Please restate each entry word for word.

====== Excerpted data

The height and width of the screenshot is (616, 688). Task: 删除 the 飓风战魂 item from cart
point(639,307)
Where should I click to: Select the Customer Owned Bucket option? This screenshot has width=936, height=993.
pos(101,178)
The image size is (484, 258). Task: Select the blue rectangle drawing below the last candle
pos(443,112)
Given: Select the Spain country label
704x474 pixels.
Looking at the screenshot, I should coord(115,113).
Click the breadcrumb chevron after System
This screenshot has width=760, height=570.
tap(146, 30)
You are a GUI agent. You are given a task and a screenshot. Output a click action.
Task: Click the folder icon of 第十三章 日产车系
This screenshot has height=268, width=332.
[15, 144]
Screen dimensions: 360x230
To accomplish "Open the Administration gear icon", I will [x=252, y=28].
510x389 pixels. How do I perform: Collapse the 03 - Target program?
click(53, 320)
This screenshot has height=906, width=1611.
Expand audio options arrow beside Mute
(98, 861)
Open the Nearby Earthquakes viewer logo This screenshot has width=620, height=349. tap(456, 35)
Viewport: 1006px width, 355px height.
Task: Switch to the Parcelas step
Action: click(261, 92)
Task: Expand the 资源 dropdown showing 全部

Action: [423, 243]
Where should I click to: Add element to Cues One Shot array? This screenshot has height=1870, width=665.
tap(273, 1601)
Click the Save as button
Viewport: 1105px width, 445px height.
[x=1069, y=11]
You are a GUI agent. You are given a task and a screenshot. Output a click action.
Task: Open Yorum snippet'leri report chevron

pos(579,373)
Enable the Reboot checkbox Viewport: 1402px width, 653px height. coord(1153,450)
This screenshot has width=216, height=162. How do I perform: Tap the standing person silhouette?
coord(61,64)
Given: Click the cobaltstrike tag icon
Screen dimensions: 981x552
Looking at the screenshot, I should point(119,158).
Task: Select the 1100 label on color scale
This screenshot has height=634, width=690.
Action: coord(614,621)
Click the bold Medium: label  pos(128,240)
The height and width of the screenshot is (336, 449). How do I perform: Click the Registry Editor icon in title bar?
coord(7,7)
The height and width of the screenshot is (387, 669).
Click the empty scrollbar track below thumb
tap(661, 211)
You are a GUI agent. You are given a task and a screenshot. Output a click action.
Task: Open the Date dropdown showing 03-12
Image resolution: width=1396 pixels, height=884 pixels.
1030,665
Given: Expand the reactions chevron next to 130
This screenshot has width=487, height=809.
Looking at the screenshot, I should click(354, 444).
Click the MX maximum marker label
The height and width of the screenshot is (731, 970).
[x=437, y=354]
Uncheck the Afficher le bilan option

============

Worked solution:
The height and width of the screenshot is (616, 688). Task: 删除 the 飓风战魂 item from cart
point(639,307)
Where should I click to: Select the Customer Owned Bucket option? This screenshot has width=936, height=993.
pos(101,178)
The image size is (484, 258). Task: Select the blue rectangle drawing below the last candle
pos(443,112)
Given: Select the Spain country label
704x474 pixels.
Looking at the screenshot, I should coord(115,113).
Click the breadcrumb chevron after System
This screenshot has width=760, height=570.
tap(146, 30)
You are a GUI agent. You are given a task and a screenshot. Output a click action.
Task: Click the folder icon of 第十三章 日产车系
This screenshot has height=268, width=332.
[15, 144]
Screen dimensions: 360x230
To accomplish "Open the Administration gear icon", I will [x=252, y=28].
510x389 pixels. How do I perform: Collapse the 03 - Target program?
click(53, 320)
This screenshot has height=906, width=1611.
Expand audio options arrow beside Mute
(98, 861)
Open the Nearby Earthquakes viewer logo This screenshot has width=620, height=349. tap(456, 35)
Viewport: 1006px width, 355px height.
Task: Switch to the Parcelas step
Action: click(261, 92)
Task: Expand the 资源 dropdown showing 全部

Action: [423, 243]
Where should I click to: Add element to Cues One Shot array? This screenshot has height=1870, width=665.
tap(273, 1601)
Click the Save as button
Viewport: 1105px width, 445px height.
[x=1069, y=11]
You are a GUI agent. You are given a task and a screenshot. Output a click action.
Task: Open Yorum snippet'leri report chevron

pos(579,373)
Enable the Reboot checkbox Viewport: 1402px width, 653px height. coord(1153,450)
This screenshot has width=216, height=162. How do I perform: Tap the standing person silhouette?
coord(61,64)
Given: Click the cobaltstrike tag icon
Screen dimensions: 981x552
Looking at the screenshot, I should point(119,158).
Task: Select the 1100 label on color scale
This screenshot has height=634, width=690.
Action: coord(614,621)
Click the bold Medium: label  pos(128,240)
The height and width of the screenshot is (336, 449). How do I perform: Click the Registry Editor icon in title bar?
coord(7,7)
The height and width of the screenshot is (387, 669).
Click the empty scrollbar track below thumb
tap(661, 211)
You are a GUI agent. You are given a task and a screenshot. Output a click action.
Task: Open the Date dropdown showing 03-12
Image resolution: width=1396 pixels, height=884 pixels.
1030,665
Given: Expand the reactions chevron next to 130
This screenshot has width=487, height=809.
Looking at the screenshot, I should click(354, 444).
Click the MX maximum marker label
The height and width of the screenshot is (731, 970).
[x=437, y=354]
Uncheck the Afficher le bilan option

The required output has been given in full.